When the IMF arrives in a country, they are interested in only one thing. How do we make sure the banks and financial institutions are paid?... It is the IMF that keeps the [financial] speculators in business. They’re not interested in development, or what helps a country to get out of poverty.
Joseph Stiglitz, Nobel Prize-winning economist and former IMF employee, turned whistleblower, quoted in Johann Hari's disturbing piece on what the IMF does to the countries it's supposed to be helping. He's not the first to point out that it's perilously close to what Dominique Strauss-Kahn's been accused of doing to a hotel maid.
It makes grim reading, but there are a couple of good news stories wrapped up in there too.
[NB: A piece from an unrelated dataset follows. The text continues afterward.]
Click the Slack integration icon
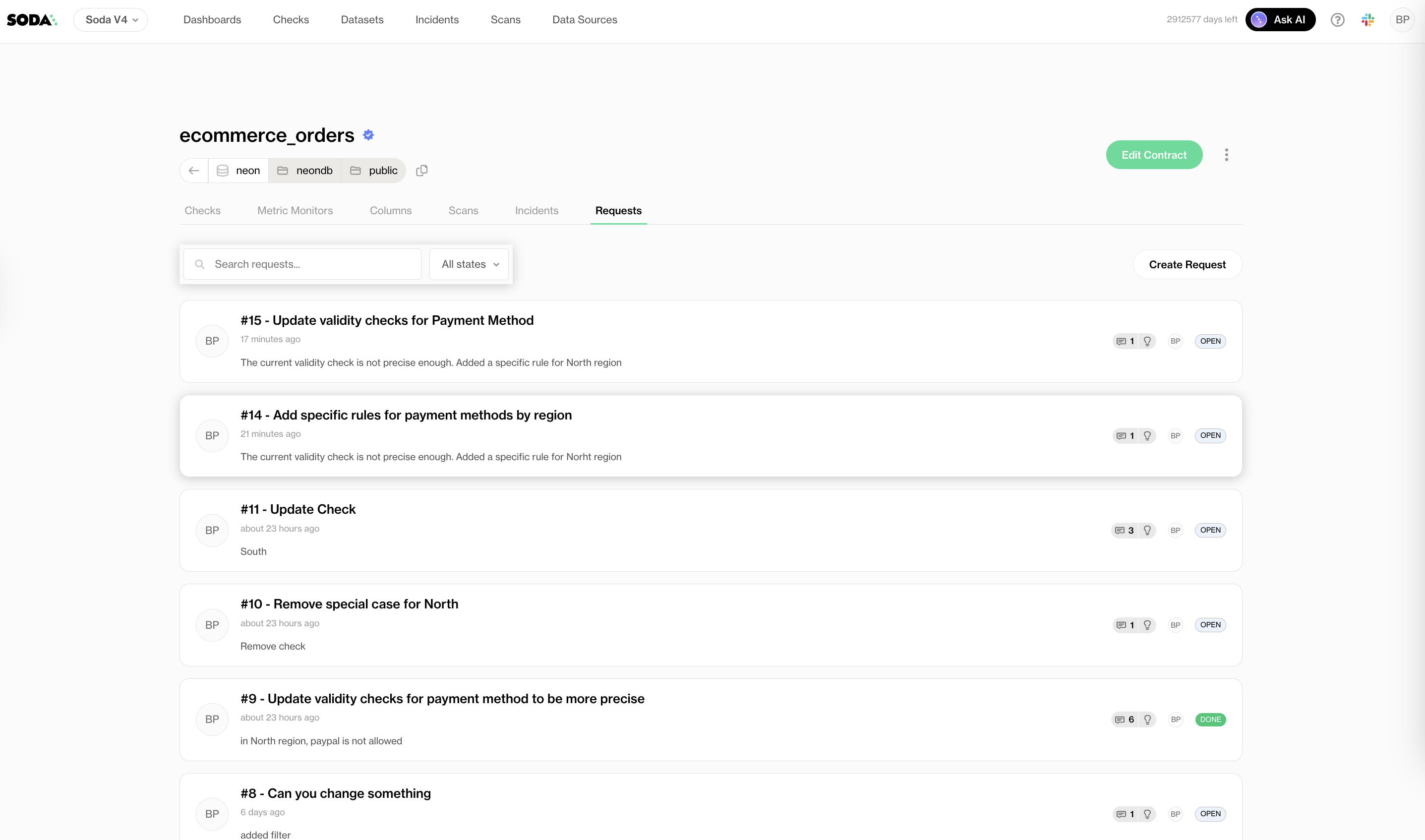1425x840 pixels. pyautogui.click(x=1368, y=20)
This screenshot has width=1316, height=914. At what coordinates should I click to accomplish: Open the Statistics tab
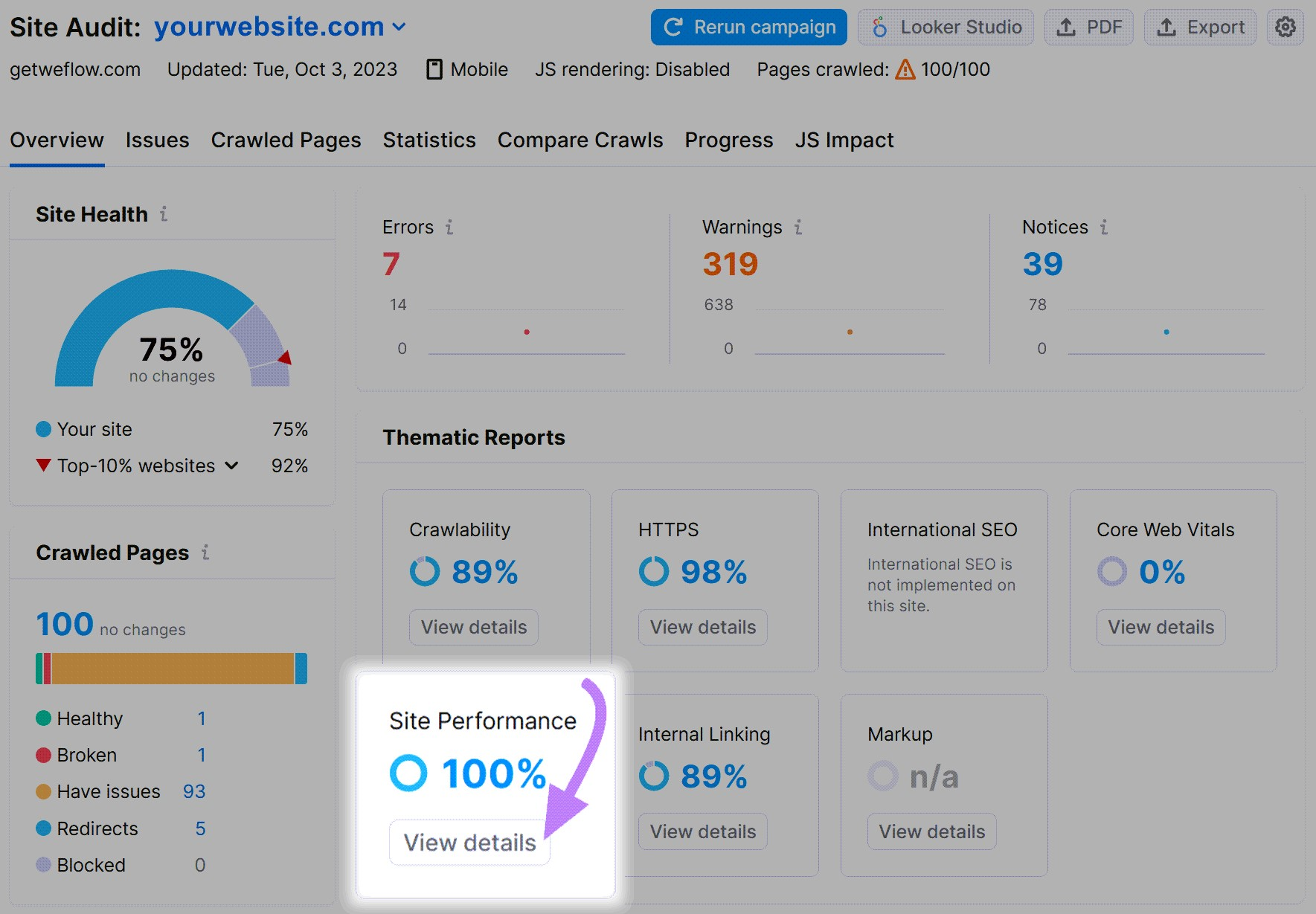click(429, 140)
Malawi, by rebelling against the IMF's disasterous policies, moved from being a famine-racked basket case to an exporter of food aid within two years. The Hungarian people kicked out an IMF-friendly government bent on slashing public services to pay off the defecit and elcted one that promised to make the banks, not the people, pay for the banker's crisis. The IMF squealed like a pig, but, guess what, the sky did't fall.
As this is IMF behaving badly, rather Fleet Street's preferred scapegoat, the European Union, I'm expecting the Scum, The Daily Fail, the Torygraph and the other usual suspects in the right-wing press to just ignore the whole issue.